We also clarify that while pre-injury evidence of a pre-existing condition- whether objective or subjective-is helpful, it is not necessary so long as the worker can demonstrate through "objective diagnostic findings, objective clinical findings, or objective test results" that the preexisting condition was substantially aggravated by the injury. R.C. 4123.01(C)(4)
{¶ 16} While Dr. Giagordis fails to use the term "objective" in his testimony, he clearly references objective clinical x-ray findings performed on the appellee.
{¶ 17} We will note that the appellant's expert reached a contrary conclusion as to the existence of femoral acetabular impingement.
{¶ 18} The fact that the evidence or testimony is subject to different interpretations does not mean the judgment is against the manifest weight of the evidence. State v. Adams, 2d Dist. Greene Nos. 2013-CA-61 and 2013-CA-62, 2014-Ohio-3432, ¶ 24.
{¶ 19} When conflicting evidence is presented at trial, a verdict is not against the manifest weight of the evidence simply because the fact finder believed the testimony of the plaintiff's witness. See State v. Conner, 192 Ohio App.3d 166, 2011-Ohio-146, 948 N.E.2d 497 (6th Dist.). The trier of fact is best able to view the witnesses and observe their demeanor, gestures, and voice inflections, and use these observations in weighing the credibility of the proffered testimony. State v. Schwamberger, 6th Dist., Lucas No. L-13-1236, 2014-Ohio-4733, ¶ 21, citing State v. Wilson, 113 Ohio St.3d 382, 2007-Ohio-2202, 865 N.E.2d 1264, ¶ 24.

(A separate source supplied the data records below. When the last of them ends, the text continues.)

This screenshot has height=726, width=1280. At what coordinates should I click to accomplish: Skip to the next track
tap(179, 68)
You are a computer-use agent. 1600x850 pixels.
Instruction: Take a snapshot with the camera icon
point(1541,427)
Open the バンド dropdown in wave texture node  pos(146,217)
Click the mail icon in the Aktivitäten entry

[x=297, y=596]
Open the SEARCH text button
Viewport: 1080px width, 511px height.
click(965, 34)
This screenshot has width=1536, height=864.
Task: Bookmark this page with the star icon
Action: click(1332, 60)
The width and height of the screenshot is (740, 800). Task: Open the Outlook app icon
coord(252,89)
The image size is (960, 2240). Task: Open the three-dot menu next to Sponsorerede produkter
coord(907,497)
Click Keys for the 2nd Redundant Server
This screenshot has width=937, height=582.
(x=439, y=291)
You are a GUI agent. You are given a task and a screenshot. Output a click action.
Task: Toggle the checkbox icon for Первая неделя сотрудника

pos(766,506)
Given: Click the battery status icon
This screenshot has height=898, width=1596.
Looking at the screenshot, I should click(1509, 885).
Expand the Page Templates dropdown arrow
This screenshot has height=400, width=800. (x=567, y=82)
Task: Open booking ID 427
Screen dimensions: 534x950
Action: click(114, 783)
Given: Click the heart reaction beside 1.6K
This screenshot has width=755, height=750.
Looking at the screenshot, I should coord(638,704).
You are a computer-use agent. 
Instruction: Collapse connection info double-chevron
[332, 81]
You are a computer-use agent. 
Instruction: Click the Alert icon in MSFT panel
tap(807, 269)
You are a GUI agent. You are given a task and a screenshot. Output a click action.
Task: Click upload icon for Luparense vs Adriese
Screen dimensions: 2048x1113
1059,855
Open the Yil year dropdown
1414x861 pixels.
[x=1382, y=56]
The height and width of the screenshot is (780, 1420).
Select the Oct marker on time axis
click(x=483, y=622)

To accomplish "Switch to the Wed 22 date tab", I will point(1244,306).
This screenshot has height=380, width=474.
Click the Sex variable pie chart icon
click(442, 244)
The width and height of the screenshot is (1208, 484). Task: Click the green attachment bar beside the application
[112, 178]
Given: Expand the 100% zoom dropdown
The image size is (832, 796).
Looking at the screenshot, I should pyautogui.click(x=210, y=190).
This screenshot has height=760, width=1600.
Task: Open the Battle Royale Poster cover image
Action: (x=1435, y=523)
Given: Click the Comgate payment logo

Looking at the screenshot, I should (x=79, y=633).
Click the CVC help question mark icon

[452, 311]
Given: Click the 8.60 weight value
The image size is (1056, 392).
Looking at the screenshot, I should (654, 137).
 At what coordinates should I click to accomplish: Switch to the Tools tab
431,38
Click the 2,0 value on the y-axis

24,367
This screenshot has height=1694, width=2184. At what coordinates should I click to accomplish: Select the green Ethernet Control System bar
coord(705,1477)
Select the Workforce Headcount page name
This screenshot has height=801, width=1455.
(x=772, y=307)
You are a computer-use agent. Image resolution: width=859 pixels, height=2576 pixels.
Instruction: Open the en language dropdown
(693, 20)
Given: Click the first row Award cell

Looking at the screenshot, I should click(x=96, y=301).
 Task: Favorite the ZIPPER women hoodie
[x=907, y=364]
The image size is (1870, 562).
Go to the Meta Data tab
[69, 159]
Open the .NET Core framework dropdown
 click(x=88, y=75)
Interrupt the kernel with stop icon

{¶ 20} In this case, the jury, acting as the trier of fact, listened to the testimony of both sides and credited Dr. Giagordis and his opinion. Believing the testimony of Dr. Giagordis that the appellee suffered a substantial aggravation of a pre-existing acetabular impingement did not create such a manifest miscarriage of justice that the outcome must be overturned and a new trial ordered. This is not the exceptional case in which the evidence weighs heavily against the outcome. Thompkins, 78 Ohio St.3d at 387, 678 N.E.2d 541, quoting State v. Martin, 20 Ohio App.3d 172, 175, 485 N.E.2d 717 (1st Dist.1983).
{¶ 21} We find no evidence that the fact finder lost its way or created a manifest miscarriage of justice in this case despite conflicting testimony. Accordingly, we defer to the jury's conclusion and overrule appellants' sole assignment of error.
Conclusion
{¶ 22} For the foregoing reasons, the judgment of the Lucas County Court of Common Pleas is affirmed. Costs of this appeal are assessed to FCA pursuant to App.R. 24.
Judgment affirmed.
A certified copy of this entry shall constitute the mandate pursuant to App.R. 27. See also 6th Dist.Loc.App.R. 4.
Thomas J. Osowik, J., Myron C. Duhart P.J., Charles E. Sulek, J. CONCUR.